Mountain West Energy
- Company type: Private
- Industry: Oil shale industry
- Founded: 2005
- Headquarters: Highland, Utah, United States
- Key people: Kevin Shurtleff (President)
- Website: www.mtnwestenergy.com

= Mountain West Energy =

Mountain West Energy, LLC is an American unconventional oil recovery technology research and development company based in Orem, Utah. It is a developer of the In-situ Vapor Extraction Technology, an in-situ shale oil extraction technology. The company owns 880 acre oil shale leases in the Uintah Basin, Uintah County, Utah.
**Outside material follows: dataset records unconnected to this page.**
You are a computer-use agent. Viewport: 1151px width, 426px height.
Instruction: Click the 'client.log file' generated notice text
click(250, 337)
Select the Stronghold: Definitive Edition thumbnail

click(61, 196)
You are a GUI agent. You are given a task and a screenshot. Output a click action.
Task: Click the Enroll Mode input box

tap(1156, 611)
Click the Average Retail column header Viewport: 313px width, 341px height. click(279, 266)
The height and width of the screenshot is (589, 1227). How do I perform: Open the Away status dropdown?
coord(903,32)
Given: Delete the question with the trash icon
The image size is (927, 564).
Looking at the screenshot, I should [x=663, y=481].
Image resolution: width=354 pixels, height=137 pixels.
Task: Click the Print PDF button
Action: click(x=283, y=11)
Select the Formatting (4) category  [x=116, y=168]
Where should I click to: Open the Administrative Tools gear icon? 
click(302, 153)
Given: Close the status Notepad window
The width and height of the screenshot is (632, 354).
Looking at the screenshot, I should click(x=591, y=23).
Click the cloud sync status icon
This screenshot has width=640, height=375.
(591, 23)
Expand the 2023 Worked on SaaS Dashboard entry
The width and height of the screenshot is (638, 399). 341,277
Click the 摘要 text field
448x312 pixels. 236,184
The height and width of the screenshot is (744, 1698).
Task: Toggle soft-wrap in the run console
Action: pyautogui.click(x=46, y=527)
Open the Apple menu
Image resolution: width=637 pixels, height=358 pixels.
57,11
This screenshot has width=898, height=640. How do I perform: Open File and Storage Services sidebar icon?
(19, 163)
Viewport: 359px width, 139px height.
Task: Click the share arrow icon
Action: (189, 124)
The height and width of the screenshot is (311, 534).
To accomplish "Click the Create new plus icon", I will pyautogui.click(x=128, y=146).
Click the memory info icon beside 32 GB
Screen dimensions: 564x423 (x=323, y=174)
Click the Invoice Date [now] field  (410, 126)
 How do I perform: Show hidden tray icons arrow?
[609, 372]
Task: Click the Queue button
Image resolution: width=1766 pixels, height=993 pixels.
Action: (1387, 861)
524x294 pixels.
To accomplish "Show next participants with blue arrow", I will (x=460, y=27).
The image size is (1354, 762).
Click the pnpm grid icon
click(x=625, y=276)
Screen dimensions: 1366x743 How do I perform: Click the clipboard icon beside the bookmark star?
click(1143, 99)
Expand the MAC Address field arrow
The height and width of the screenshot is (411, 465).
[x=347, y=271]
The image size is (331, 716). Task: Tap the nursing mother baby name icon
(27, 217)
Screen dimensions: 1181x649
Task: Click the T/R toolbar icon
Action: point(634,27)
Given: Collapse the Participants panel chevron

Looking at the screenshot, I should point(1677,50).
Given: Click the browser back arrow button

In 2008, Mountain West Energy won the Clean Technology and Energy Utah Innovation Award.

==Technology==
Mountain West Energy has proposed an experimental technology for in-situ shale oil extraction called In-Situ Vapor Extraction. The company claims its technology would also be suitable for enhanced oil recovery and for extraction of heavy crude oil and oil sands. For conversion of the kerogen in oil shale into shale oil, the company proposes using a high temperature gas, injected through an injection well. In the oil shale formation, the gas would cause pyrolysis, releasing shale oil vapors. These vapors would be brought to the surface through an extraction well.

In 2009, Mountain West Energy concluded an exclusive agreement with San Leon Energy granting the San Leon rights to the technology for a three-year pilot project on the Tarfaya oil shale deposit of Morocco. San Leon signed a memorandum of understanding with the National Office of Hydrocarbon and Mining of Morocco on the Tarfaya oil shale deposit in May 2009.